3.1 Motivation
Motivation is the activation or energization of goal-oriented behavior. Motivation may be internal or external. According to various theories, motivation may be rooted in the basic need to minimize physical pain and maximize pleasure, or it may include specific needs. (
 Work Motivation: The psychological forces that determine the direction of a     person’s behavior in an organization, a person’s level of effort, and a person’s level of persistence.

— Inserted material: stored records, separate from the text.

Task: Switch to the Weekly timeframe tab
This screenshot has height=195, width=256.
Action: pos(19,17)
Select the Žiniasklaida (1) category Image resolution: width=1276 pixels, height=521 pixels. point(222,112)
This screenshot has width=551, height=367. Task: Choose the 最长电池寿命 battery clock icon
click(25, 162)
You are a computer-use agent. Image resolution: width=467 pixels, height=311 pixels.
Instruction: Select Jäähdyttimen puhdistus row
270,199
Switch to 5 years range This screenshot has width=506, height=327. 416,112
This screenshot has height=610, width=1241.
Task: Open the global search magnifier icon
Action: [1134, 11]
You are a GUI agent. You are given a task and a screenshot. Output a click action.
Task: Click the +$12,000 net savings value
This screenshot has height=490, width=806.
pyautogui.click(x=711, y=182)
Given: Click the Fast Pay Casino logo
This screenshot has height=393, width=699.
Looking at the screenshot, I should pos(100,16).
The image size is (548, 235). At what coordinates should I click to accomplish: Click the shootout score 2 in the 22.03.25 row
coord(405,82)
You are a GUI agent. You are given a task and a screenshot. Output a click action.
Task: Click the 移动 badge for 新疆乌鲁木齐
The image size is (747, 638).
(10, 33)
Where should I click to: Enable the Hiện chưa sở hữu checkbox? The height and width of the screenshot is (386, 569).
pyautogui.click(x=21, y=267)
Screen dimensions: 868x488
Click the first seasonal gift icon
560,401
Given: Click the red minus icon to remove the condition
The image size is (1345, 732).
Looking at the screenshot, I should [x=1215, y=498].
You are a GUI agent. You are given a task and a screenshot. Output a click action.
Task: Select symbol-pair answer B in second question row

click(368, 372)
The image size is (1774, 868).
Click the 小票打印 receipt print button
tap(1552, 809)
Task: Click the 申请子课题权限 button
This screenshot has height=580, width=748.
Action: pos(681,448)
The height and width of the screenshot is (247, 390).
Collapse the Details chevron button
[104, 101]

Three key element of work motivation are as following:
1. Direction of Behavior
Direction of behavior refers to the behavior employees choose to perform from the many potential behaviors they could perform.
For example:
Employees can be motivated in functional ways that help an organization achieve its goals or in dysfunctional ways that hinder an organization from achieving its goals. They want employees to be motivated to come to work on time, perform their assigned tasks dependably, come up with good ideas, and help others. They do not want employees to come to work late, ignore rules concerning health and safety, or pay lip service to quality.
2. Level of effort
How hard does a person work to perform a chosen behavior? It is not enough for an organization to motivate employees to perform desired functional behaviors; the organization must also motivate them to work hard at these behaviors.
3. Level of Persistence
When faced with obstacles, roadblocks, and stone walls, how hard does a person keep trying to perform a chosen behavior successfully?

 Theory of work motivation
1. Need Theory
Need theory focuses on the customer side. In order to determine which outcomes motivate employees the most, managers must first learn which needs employees are trying to satisfy.

2. Expectancy Theory
Regardless of which outcomes are available employees will not be motivated to contribute their inputs to the organization unless they believe it will result...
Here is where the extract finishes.